Its pointed, triangular and open top made it the most distinct tower on the university campus. According to Predock, "inevitably, human settlement alters the landscape. Successive habitation has altered the Pomona Valley from the original dry swept earth of Rancho San Jose. Now the verdant Arabian horse ranch of W.K. Kellogg coexists with the technological, superscale freeway interchange." Due to Cal Poly Pomona's proximity to the Los Angeles district of Hollywood, the building has been displayed in films such as Gattaca and Impostor, as well as several TV commercials for products such as cars and cell phones. Cal Poly Pomona changed its logo in 1994 after the opening of the building.

The CLA building sat directly above the San Jose Hills fault and had the second-highest seismic "risk score" of 72.94, in the California State University system, after Warren Hall at CSU East Bay. It suffered no structural damage as a result of the 5.4 magnitude July 29, 2008 Chino Hills earthquake. It leaked water since it was completed in 1993, while the building's connections and beams did not meet California earthquake safety standards. The University won a $13.3 million settlement after a lawsuit against the contractor who built the CLA. University officials began contemplating demolishing the building due to the amount of maintenance work it required. The CSU Board of Trustees, at its September 21, 2010 meeting, approved a proposal to replace the CLA with a new facility.
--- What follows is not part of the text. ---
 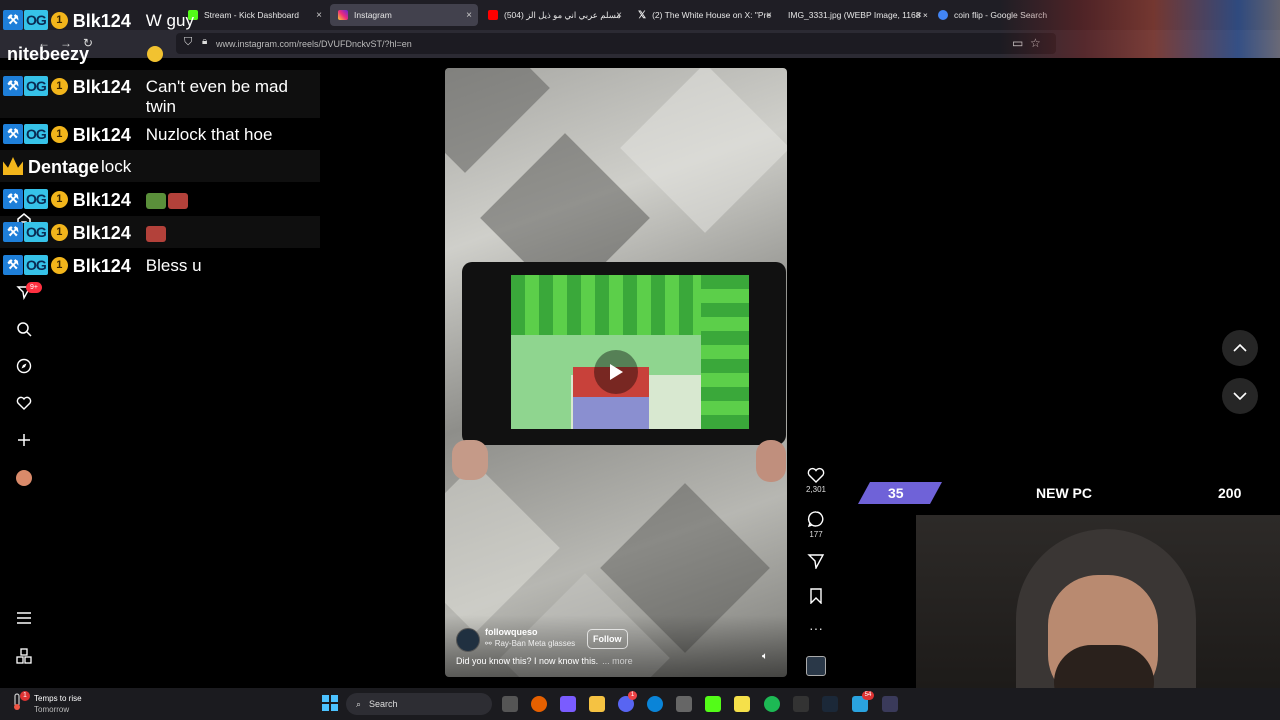 What do you see at coordinates (24, 656) in the screenshot?
I see `also-from-meta-icon` at bounding box center [24, 656].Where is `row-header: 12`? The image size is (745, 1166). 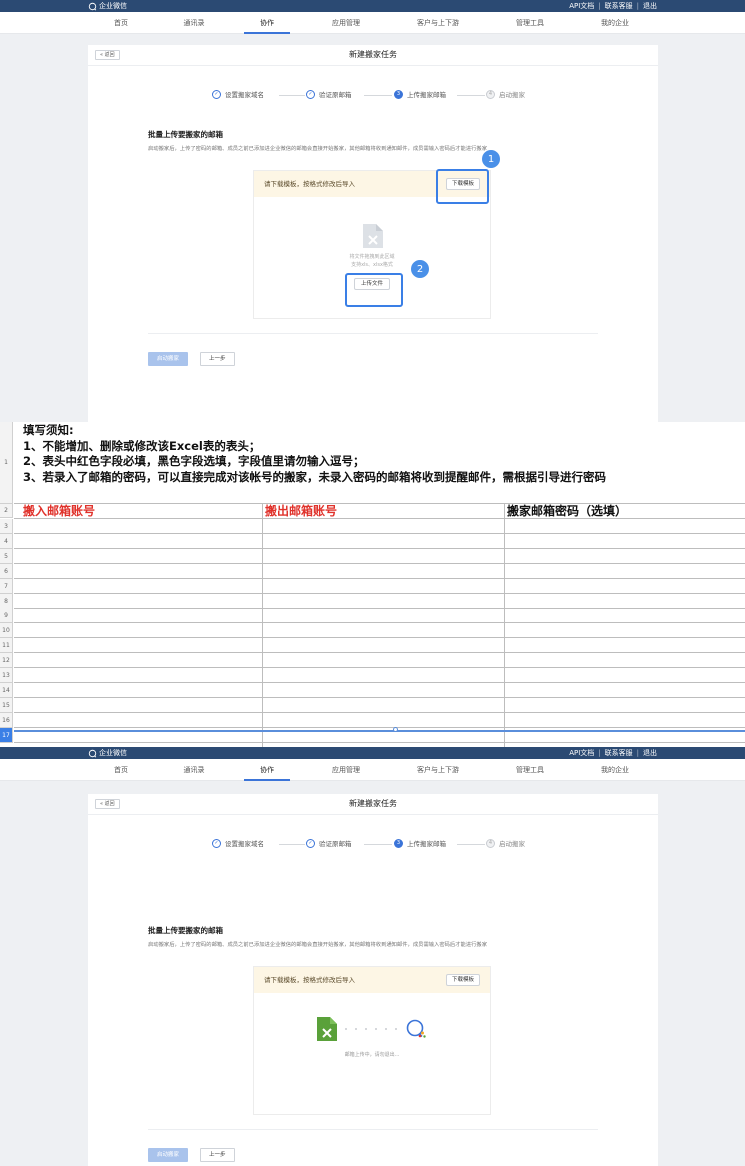
row-header: 12 is located at coordinates (6, 660).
All administrative offices located in the "tower" portion of the CLA were moved to the Student Services Building (SSB). The SSB (colloquially known as the "Spaceship" or the "Pringle") opened in spring 2019 and is located directly southeast from where the CLA once stood. The Cal Poly Pomona logo was also changed in 2018 concurrent with the disuse of the CLA tower.

The removal of the Administration portion of the building, including the Registrar area began in May 2022 and was completed by the end of summer.
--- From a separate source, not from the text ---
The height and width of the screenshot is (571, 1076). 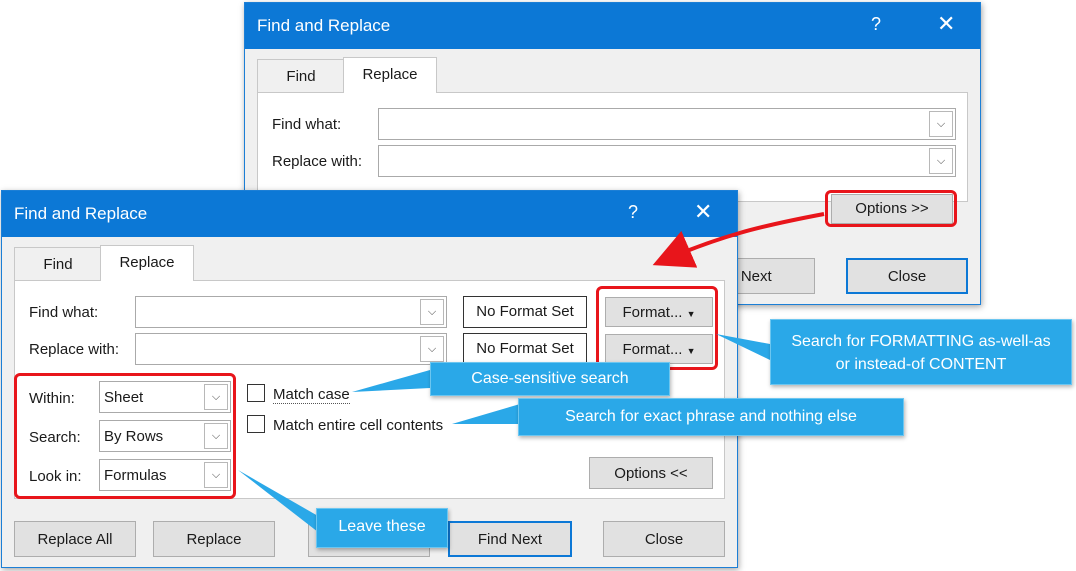 I want to click on callout-case-sensitive: Case-sensitive search, so click(x=550, y=379).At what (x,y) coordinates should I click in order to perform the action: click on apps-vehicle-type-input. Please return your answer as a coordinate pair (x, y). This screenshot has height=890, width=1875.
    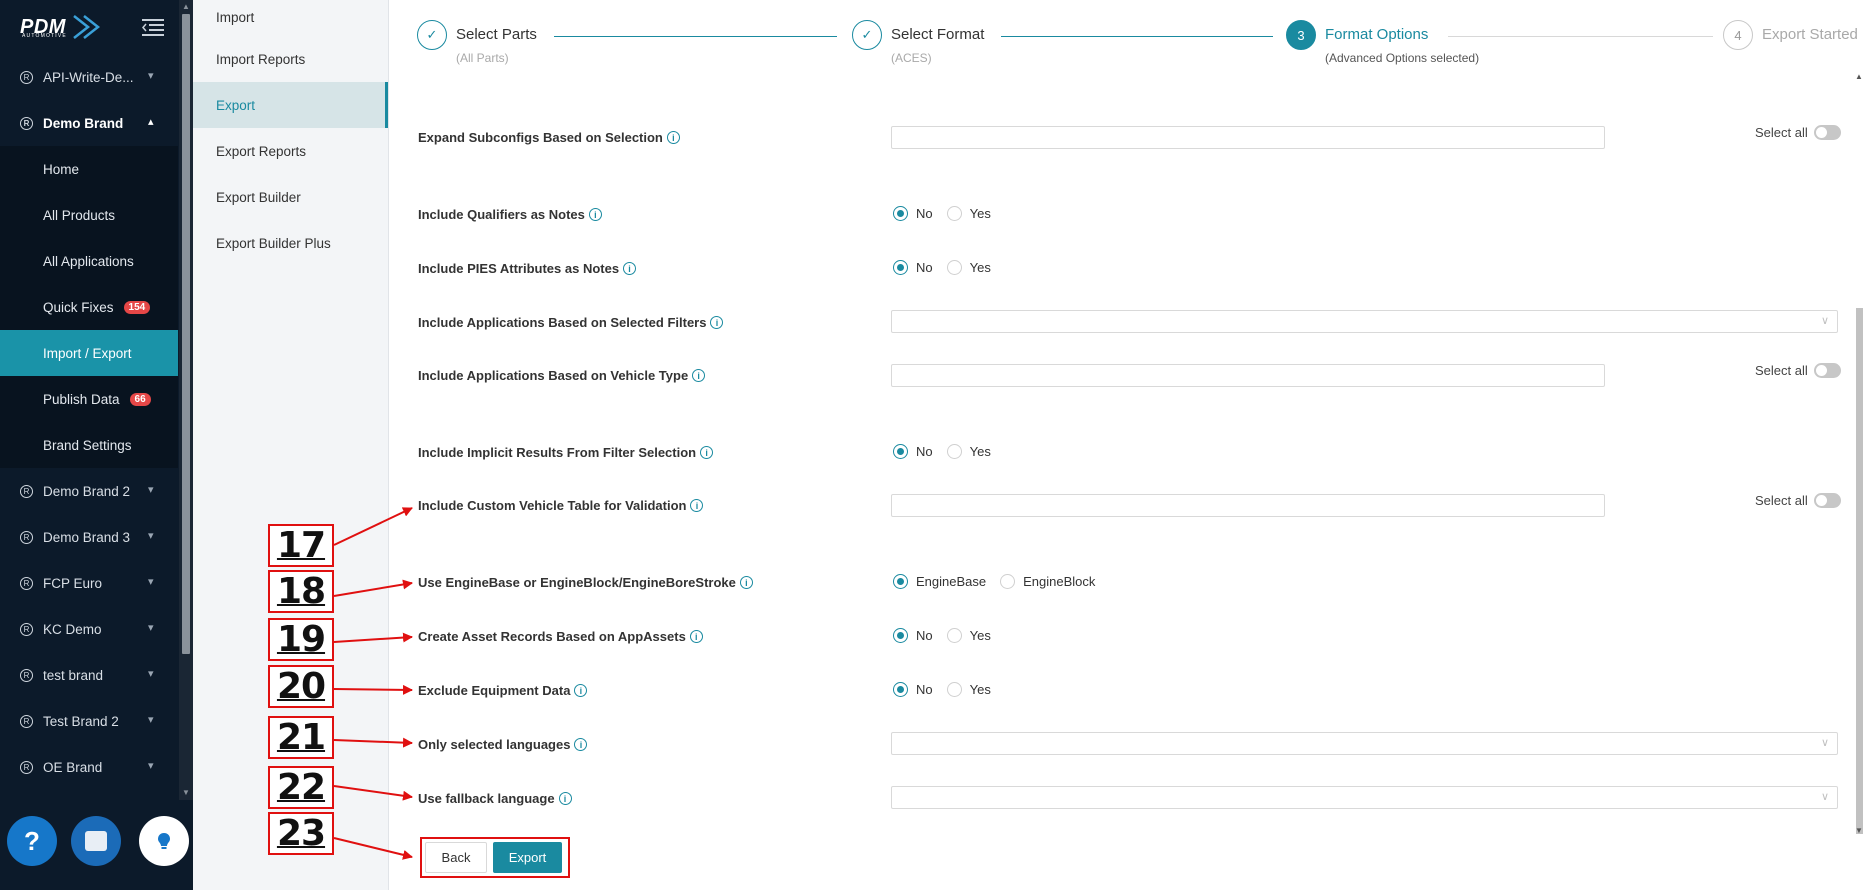
    Looking at the image, I should click on (1248, 376).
The CLA was replaced by The Park at 98 which offers green space, outdoor seating, and studying areas. This new park opened in the spring of 2023, consisting of three levels of terraces that make up nearly 8,600 square feet of gathering space. As a tribute to the tower, a seating wall in the form of a point was constructed using sections from the demolished CLA tower. This wall encircles the approximate location where the CLA once stood. The Classroom and Laboratory portions of the building are to be renovated and placed back in service, which has been controversial among some students and faculty.